When Locksley took over for Edsall in 2015, he remembers slightly changing the order in which practices were run but leaving much of the existing structure as it was. His main focus, he said, was to make sure his seniors enjoyed their last campaign in college despite dealing with the uncertainty a coach’s firing brings.
While Rutgers will likely look different than it has in its first four games, Locksley doesn’t expect to see wholesale changes.

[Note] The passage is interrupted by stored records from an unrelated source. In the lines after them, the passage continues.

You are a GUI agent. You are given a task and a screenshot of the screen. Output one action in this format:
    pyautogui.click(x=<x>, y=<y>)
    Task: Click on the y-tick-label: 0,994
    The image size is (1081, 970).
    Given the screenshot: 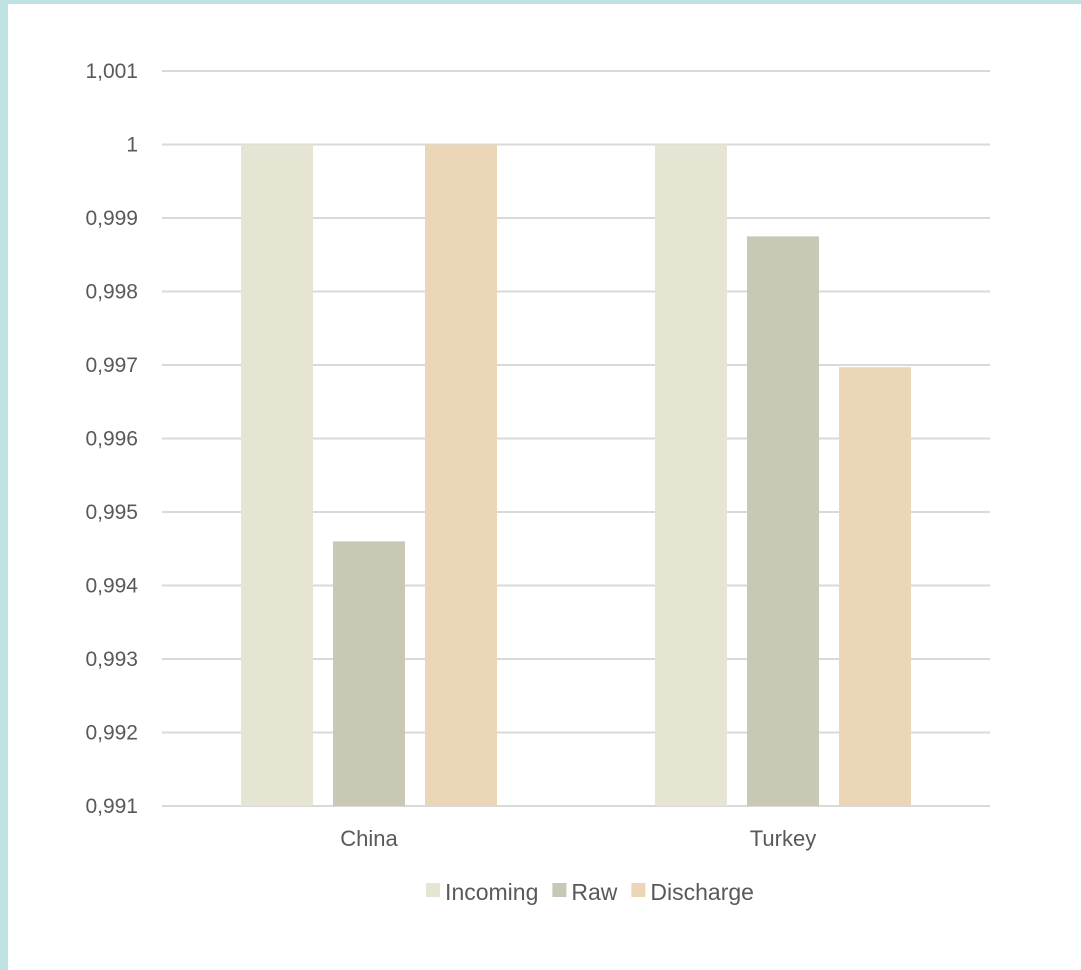 What is the action you would take?
    pyautogui.click(x=112, y=586)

The Scarlet Knights aren’t likely to switch from a spread offense to a wishbone scheme — “At least I don’t think you can within a three-day period,” Locksley said.
[Read more: Running back was Maryland football’s deepest position, but injuries have thinned it]
However, there’s a weight lifted from a team and the remaining coaching staff after a firing. Two years ago, Campanile was coaching at Bergen Catholic, a powerhouse high school in New Jersey. As Locksley pointed out, Campanile doesn’t have much pressure in this gig — expectations are low. It’s an unlikely opportunity to take over a Big Ten program with eight games remaining.
“When I was the interim coach, one of the things I know I used to say is that, ‘You can do anything you want, you can fake punts,’” Locksley said. “So, our guys have to be prepared for any and everything, because again, these guys have nothing to lose.”
So to combat the unpredictability of what Rutgers will look like at SHI Stadium, the Terps are preaching focus on themselves and hope they can make smooth in-game adjustments. Rather than worrying about what running back Raheem Blackshear or quarterback Johnny Langan could do, Maryland wants to fix the issues that plagued the team during its 59-0 loss to Penn State.
If Locksley’s squad can do that, whatever is happening on — or whoever is standing on — the opponent’s sideline shouldn’t matter.
“It honestly goes back to like, Week 1,” defensive back Antoine Brooks said, “when nobody knows what anybody’s running.”